DBEQ, DBNE, IBEQ, and IBNE, which have a postbyte and a relative offset,
decrement or increment a counter, which may be A, B, D, X, Y, or SP, and branch if the
result in the counter is zero or nonzero, as indicated by the mnemonic and coded in the
post byte. TBEQ and TBNE similarly test a register without incrementing or
decrementing it and branch if the result is zero or nonzero.

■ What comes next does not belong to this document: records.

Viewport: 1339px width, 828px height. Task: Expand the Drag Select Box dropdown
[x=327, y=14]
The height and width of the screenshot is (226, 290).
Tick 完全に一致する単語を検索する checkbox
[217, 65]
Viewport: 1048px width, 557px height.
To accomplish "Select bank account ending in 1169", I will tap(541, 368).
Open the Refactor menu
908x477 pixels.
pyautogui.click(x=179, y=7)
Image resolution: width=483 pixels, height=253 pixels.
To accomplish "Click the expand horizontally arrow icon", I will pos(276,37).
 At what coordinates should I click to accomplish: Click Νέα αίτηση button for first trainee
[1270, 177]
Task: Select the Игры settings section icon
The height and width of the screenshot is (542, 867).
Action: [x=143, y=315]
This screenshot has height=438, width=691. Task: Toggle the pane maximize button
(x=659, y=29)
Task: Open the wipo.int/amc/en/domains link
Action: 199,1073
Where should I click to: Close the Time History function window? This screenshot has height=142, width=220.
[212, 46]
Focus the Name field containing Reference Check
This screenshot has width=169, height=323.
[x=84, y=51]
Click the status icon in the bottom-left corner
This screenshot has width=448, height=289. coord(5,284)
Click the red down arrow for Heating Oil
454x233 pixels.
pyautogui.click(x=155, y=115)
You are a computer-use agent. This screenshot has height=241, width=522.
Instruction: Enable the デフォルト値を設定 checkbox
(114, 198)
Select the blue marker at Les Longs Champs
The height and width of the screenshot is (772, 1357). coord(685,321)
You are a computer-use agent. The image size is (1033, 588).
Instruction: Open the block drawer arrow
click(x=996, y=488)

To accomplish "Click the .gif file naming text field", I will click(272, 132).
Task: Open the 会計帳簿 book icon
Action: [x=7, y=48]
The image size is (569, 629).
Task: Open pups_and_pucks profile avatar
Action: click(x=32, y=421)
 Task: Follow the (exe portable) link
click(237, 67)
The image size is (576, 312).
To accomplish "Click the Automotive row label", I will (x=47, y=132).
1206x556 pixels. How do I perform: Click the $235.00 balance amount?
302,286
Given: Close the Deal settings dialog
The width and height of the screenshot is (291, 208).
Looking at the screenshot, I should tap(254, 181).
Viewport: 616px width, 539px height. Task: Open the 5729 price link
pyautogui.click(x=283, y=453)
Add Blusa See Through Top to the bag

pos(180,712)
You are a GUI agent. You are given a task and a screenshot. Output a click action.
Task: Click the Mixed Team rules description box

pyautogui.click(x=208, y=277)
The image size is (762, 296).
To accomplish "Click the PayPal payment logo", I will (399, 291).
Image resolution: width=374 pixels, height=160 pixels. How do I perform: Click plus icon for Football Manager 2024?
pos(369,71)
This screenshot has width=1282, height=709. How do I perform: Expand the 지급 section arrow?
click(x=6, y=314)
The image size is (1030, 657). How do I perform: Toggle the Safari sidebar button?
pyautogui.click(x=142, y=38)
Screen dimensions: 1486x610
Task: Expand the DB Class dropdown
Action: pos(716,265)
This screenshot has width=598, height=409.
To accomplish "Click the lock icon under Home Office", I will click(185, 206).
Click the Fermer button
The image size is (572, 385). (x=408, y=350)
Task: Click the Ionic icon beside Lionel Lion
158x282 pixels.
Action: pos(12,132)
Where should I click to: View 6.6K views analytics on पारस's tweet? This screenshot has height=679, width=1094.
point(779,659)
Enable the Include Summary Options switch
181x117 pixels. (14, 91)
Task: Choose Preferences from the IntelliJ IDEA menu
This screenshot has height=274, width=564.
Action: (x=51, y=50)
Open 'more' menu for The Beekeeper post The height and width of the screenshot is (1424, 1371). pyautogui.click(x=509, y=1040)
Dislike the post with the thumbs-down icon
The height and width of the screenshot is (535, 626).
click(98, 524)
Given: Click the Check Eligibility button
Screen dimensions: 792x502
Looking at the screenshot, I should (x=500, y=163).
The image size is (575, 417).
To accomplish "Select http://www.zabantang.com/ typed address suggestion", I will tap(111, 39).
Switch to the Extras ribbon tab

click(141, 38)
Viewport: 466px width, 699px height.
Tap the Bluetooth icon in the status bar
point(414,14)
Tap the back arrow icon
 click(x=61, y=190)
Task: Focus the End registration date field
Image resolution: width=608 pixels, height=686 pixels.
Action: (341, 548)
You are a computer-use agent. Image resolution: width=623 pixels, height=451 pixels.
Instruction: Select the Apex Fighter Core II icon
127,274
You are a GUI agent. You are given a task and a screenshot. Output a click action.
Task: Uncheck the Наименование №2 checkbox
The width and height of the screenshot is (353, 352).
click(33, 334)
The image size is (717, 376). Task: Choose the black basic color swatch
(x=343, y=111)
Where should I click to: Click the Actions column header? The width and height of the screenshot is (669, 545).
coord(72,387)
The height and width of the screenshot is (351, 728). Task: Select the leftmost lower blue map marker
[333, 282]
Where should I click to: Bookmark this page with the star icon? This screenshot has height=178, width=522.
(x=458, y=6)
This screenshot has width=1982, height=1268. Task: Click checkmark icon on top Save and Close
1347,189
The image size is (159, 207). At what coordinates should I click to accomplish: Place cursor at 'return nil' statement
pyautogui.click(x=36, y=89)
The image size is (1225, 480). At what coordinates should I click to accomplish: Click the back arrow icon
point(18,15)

The low-order post byte bits
indicate which register is used as a counter or test register (0, A; 1, B; 4, D; 5, X; 6, Y;
and 7, SP) and the high-order three bits indicate the operation (000, DBEQ; 001, DBNE;
010, TBEQ; Oil, TBNE; 100, IBEQ; 101, IBNE). Post-byte bit 4 is appended as high
bit to the instruction's third byte to give a 9-bit offset.
The program segment in Figure 2.19 wastes time while an I/O operation takes
place. (Calculation of the last byte, the offset $FD, will be discussed in §3.3.) The
DBNE instruction takes three clock cycles, where each clock cycle is 125 nanoseconds.
This instruction loops to itself five times in a delay loop, which wastes 1.875 us&c.
The simple jump instruction is the simplest control instruction; the effective address
is put into the program counter. JMP $899 puts $899 into the program counter, and
the next opcode byte is fetched from $899. It simply "jumps to location $899."
You commonly encounter in programs a repeated program segment. Such a segment
can be made into a subroutine so it can be stored just once but executed many times.
Special instructions are used to branch to and return from such a subroutine. For
example, if the subroutine begins at location $812, the instruction JSR $812 (for
jump to subroutine) causes the PC to be loaded with $812 and the address immediately
after the JSR instruction (say it is $807) to be pushed onto the hardware stack, low byte
first. Figure 2.20a shows this return address, saved on the stack. BSR (for branch to
subroutine) similarly pushes the program counter but locates the subroutine using
relative addressing (§3.3). At the end of the subroutine, the 1-byte instruction RTS (for
return from subroutine) pulls the top two bytes of the hardware stack into the PC, high
byte first. JSR, SUB, and RTS, efficiently call, and return from, the subroutine.